__PROBLEMS TO WORK ON__
[1] In the illegal-instruction report, which phone and processor is the mrs instruction said to be illegal on?
[2] List every file or file path named in the illegal-instruction report.

━━━ SOURCE EXTRACT

This results in an illegal instruction some other commands also do so but I think its the same root cause.
With the help of the discord we think we identified the root issue https://discord.com/channels/605571803288698900/1273695605637644399 But the following is a summary of the findings.
As part of identification of available features on aarch64 platforms (getAArch64CpuFeature) the mrs instruction is used to read the feature registers. On the Qualcomm snapdragon 845 in the Samsung galaxy note 9 this appears to be an illegal instruction.
It seems like we could do something similar to what is being done for non aarch64 cases as a fall back, potentially putting some additional condition around the switch case on line 394 of lib/std/zig/system/linux.zig that allows defaulting to /proc/cpuinfo in the event that mrs is unavailable
I also tried looking into arm.zig to see if I could figure out what those values should be but I wasn't able to locate all the flags listed by /proc/cpuinfo.

━━━━━━
━━━ RECORDED INFORMATION

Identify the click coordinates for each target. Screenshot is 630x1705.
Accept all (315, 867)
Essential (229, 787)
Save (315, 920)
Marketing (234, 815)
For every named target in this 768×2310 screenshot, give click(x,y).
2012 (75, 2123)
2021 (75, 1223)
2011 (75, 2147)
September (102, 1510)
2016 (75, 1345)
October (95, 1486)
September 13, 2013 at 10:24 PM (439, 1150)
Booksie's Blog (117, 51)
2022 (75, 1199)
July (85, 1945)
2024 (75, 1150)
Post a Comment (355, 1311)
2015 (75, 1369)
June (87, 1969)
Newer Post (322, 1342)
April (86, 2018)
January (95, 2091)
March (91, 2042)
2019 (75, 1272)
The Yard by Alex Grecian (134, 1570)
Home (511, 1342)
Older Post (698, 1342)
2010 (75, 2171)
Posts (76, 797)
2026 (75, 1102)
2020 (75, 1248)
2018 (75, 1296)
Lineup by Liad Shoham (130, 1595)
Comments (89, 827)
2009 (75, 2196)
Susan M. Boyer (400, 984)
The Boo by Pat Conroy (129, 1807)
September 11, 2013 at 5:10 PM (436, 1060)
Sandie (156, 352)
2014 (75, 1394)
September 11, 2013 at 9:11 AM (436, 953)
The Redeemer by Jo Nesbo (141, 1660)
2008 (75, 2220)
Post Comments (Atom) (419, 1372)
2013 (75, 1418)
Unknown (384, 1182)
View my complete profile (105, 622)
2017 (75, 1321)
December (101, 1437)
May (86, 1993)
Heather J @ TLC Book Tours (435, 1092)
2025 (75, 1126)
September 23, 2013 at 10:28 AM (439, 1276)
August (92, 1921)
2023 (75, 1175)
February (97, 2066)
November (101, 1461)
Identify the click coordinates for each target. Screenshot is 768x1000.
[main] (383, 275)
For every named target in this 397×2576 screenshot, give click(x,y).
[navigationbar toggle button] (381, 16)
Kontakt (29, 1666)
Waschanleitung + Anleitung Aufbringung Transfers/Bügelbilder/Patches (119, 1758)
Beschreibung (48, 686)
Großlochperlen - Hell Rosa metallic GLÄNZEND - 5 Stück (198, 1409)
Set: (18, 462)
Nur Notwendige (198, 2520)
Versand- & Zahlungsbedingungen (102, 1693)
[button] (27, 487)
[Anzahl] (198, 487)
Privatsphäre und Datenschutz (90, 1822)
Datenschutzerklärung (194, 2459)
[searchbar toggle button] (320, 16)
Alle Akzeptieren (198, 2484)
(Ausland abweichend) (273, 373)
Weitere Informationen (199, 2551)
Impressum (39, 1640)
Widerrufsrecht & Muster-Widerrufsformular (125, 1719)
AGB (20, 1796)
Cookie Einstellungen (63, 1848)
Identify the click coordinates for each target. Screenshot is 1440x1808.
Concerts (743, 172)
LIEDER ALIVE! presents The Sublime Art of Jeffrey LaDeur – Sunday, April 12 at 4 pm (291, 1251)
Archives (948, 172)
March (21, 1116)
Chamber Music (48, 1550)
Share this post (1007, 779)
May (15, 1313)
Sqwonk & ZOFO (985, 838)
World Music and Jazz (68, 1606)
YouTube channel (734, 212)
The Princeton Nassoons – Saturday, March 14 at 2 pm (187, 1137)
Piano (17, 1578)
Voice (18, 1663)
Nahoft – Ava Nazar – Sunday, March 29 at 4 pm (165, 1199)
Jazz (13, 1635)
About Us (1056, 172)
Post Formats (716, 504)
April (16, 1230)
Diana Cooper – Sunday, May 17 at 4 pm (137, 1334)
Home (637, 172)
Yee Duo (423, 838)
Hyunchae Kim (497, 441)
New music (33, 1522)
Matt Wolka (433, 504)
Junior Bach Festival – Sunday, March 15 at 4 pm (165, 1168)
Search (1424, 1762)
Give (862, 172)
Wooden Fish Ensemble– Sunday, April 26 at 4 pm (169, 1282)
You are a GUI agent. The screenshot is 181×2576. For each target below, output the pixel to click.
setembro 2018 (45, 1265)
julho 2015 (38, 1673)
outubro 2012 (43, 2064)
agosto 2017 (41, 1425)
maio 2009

━━━━━━

__SOLUTIONS BELOW__
[1] The Qualcomm Snapdragon 845 in the Samsung Galaxy Note 9.

[2]
lib/std/zig/system/linux.zig
arm.zig
/proc/cpuinfo